In postgresql, I can do a full join on two tables, but there doesn't seem to be a way to do a join on every table in a schema, for a single common field.
I then tried to solve this programmatically in python with sqlalchemy. For each table, I did created a select distinct for the 'date' column, then set that list of selectes that to the selects property of a CompoundSelect object, and executed. As one might expect from an ugly brute force query, it has ben running now for an hour or so, and I am unsure if it has broken silently somewhere and will never return.
Is there a clean and better way to do this?
You definitely want to do this on the server, not at the application level, due to the many round trips between application and server and likely duplication of data in intermediate results.
Since you need to process 1,000+ tables, you should use the system catalogs and dynamically query the tables. You need a function to do that efficiently:
CREATE FUNCTION get_all_dates() RETURNS SETOF date AS $$
DECLARE
tbl name;
BEGIN
FOR tbl IN SELECT 'public.' || tablename FROM pg_tables WHERE schemaname = 'public' LOOP
RETURN QUERY EXECUTE 'SELECT DISTINCT date::date FROM ' || tbl;
END LOOP
END; $$ LANGUAGE plpgsql;
This will process all the tables in the public schema; change as required. If the tables are in multiple schemas you need to insert your additional logic on where tables are stored, or you can make the schema name a parameter of the function and call the function multiple times and UNION the results.
Note that you may get duplicate dates from multiple tables. These duplicates you can weed out in the statement calling the function:
SELECT DISTINCT * FROM get_all_dates() ORDER BY 1;
The function creates a result set in memory, but if the number of distinct dates in the rows in the 1,000+ tables is very large, the results will be written to disk. If you expect this to happen, then you are probably better off creating a temporary table at the beginning of the function and inserting the dates into that temp table.
Ended up reverting back to a previous solution of using SqlAlchemy to run the queries. This allowed me to parallelize things and run a little faster, since it really was a very large query.
I knew a few things with the dataset that helped with this query- I only wanted distinct dates from each table, and that the dates were the PK in my set. I ended up using the approach from this wiki page. Code being sent in the query looked like the following:
WITH RECURSIVE t AS (
(SELECT date FROM schema.tablename ORDER BY date LIMIT 1)
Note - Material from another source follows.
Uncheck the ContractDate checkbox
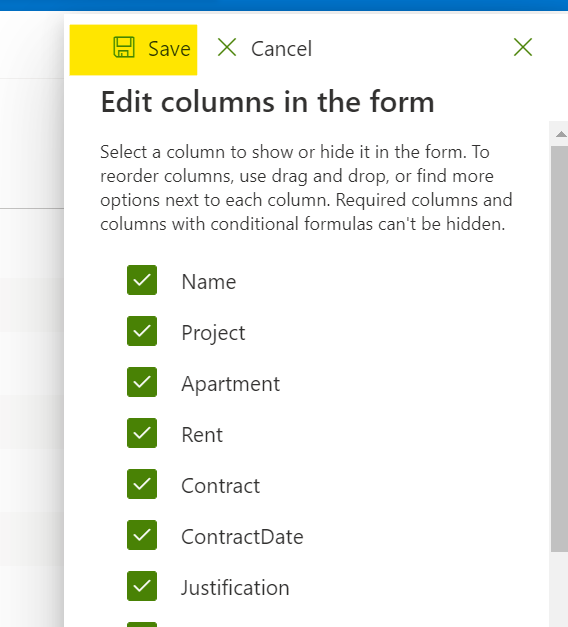[x=142, y=535]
UNION ALL SELECT (SELECT knowledge_date FROM schema.table WHERE date > t.date ORDER BY date LIMIT 1)
FROM t WHERE t.date IS NOT NULL)
SELECT date FROM t WHERE date IS NOT NULL;
I pulled the results of that query into a list of all my dates if they weren't already in the list, then saved that for use later. It's possible that it takes just as long as running it all in the pgsql console, but it was easier for me to save locally than to have to query the temp table in the db.